Japan Has An Anti-Procrastination Café — Here's What That Means

Why do today what you can do tomorrow? If this would make an ideal title for your real-life story, you may have already decided to read this article another day. If, however, you are still here, you may be interested in learning more about procrastination. According to a recent poll conducted by CBS News, 27% of Americans have a tendency to put off doing things. (This number may have been higher if the procrastinators got around to doing the poll). The survey also reveals that women and people between the ages of 45 and 64 are most likely to say they "git 'er done." So why do some people procrastinate on the simplest tasks, while others whip through some, like tackling the perfect hard-boiled egg?

According to a study by Psychological Science of 264 brains, people who lean towards procrastination possess significantly larger amygdalas — the section of the brain that "processes our emotions and controls our motivations" (via BBC). On top of this, procrastinators also tend to have poor connections between the amygdala and the dorsal anterior cingulate cortex (DACC). The DACC relies on information from the amygdala to decide what it will tell the body to do. This bigger-than-usual amygdala may result in greater anxiety and less emotional control, which will then make the DACC decide not to do something — in other words, it will decide to procrastinate. 

While this is all very interesting, you are likely wondering what you can do to overcome your big amygdala. 

You must set a goal at this task-oriented café

Three recommendations that Lifehack suggests for defeating procrastination include seeking out an environment that is conducive to focusing on the task at hand, creating a realistic deadline that has been broken down into doable steps, and surrounding yourself with people who inspire you to get things done. Interestingly, Tokyo's "Manuscript Writing Café" provides all of the above.

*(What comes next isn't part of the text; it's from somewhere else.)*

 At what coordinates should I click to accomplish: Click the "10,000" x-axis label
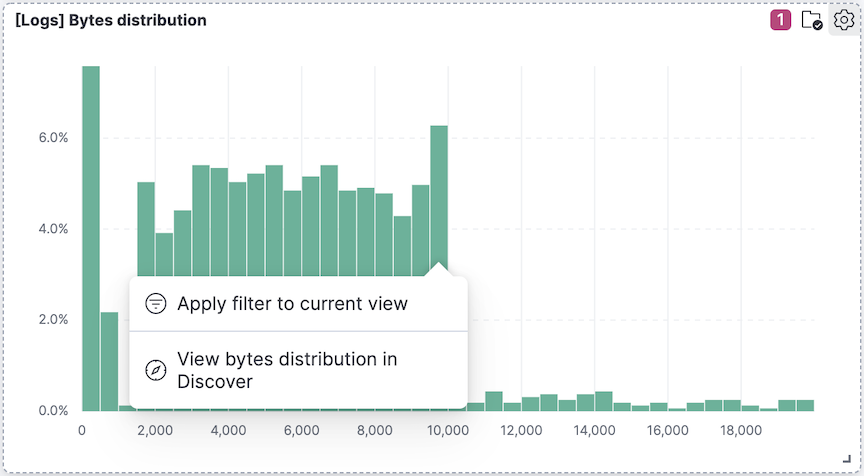pyautogui.click(x=447, y=431)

Need an ideal setting that's conducive to work? No problem. Insider explains that this café is limited to just 10 seats, so noise will be kept to a minimum. Plus, you won't have to worry about getting up to prepare a drink. Your spot comes with as much tea or coffee as you can consume. Do you want to set a deadline that explicitly states your goal? They've got this covered too. According to Japan Today, one of the first things you will be asked to do upon entering the café is to write down how many words you need to write and when you will have them completed. Yes, you must commit to a measurable goal in writing. 

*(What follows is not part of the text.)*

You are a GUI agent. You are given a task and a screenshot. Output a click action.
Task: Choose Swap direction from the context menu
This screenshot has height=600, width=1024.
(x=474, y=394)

How do you go about surrounding yourself with motivational people in a room full of strangers focused on their own tasks? This is where it gets interesting. 

You can choose the level of nagging you'll receive

Before venturing into the Manuscript Writing Café, it is important to identify just how much prompting, nudging, and downright nagging you will require to reach your goal. Yes, the folks at this quirky spot will customize their "poking and prodding" to your wishes. Vice reports that the "mild" option will involve the occasional "How's it going?" CNN says the "normal" selection will spark them to check on you every 30 minutes, and that "hard" will leave them hovering over your shoulder. Vice admits that it may also involve shaming. So, before opting for this choice, you may want to don your thickest skin and get ready to bite your tongue a lot. 

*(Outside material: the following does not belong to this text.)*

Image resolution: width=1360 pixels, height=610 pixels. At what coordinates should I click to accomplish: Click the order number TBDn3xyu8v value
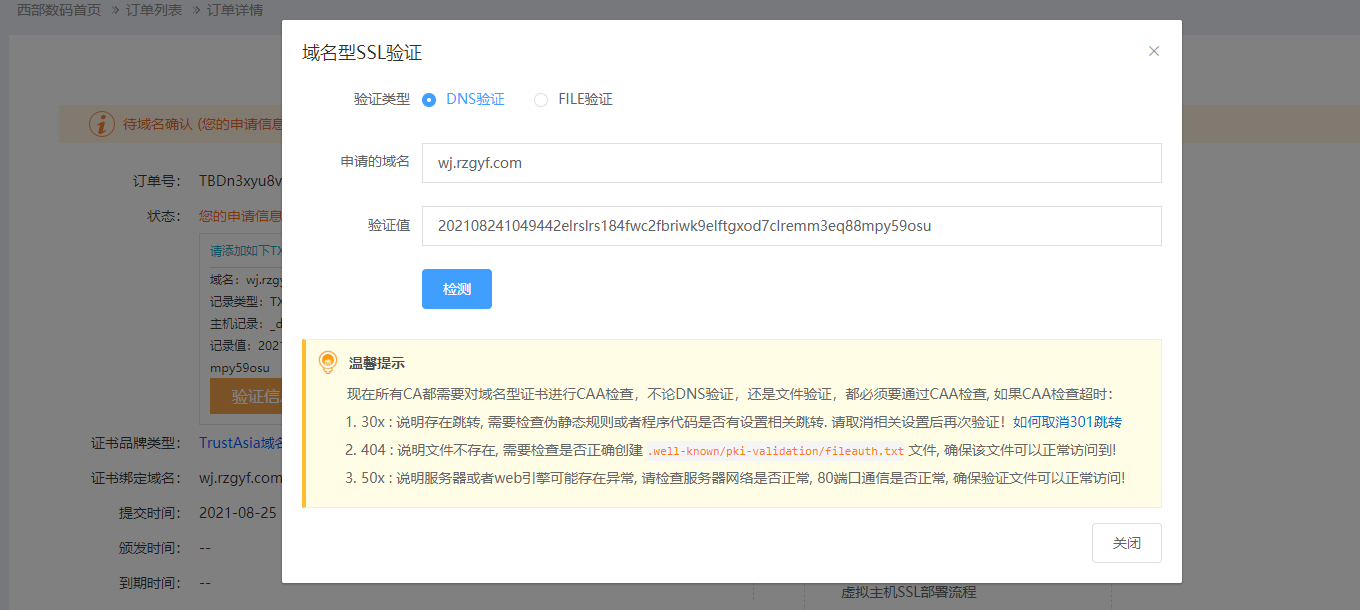coord(240,181)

You are not to leave until you've accomplished your task. Insider warns that they post a board with the names of those who had the audacity to leave without completing their goals. And besides possibly sacrificing your self-respect, there is a fee for all this nagging and name-posting. The first half-hour will cost roughly $1.00 and each hour after that will run you $2.34 (via CNN). If you manage to finish a task that you've been putting off for ages, it's well worth the expense to both your soul and your wallet. 

The only clincher may be the lengthy flight to Japan, the home of sashimi and Japanese katsu. And now you have another reason to procrastinate.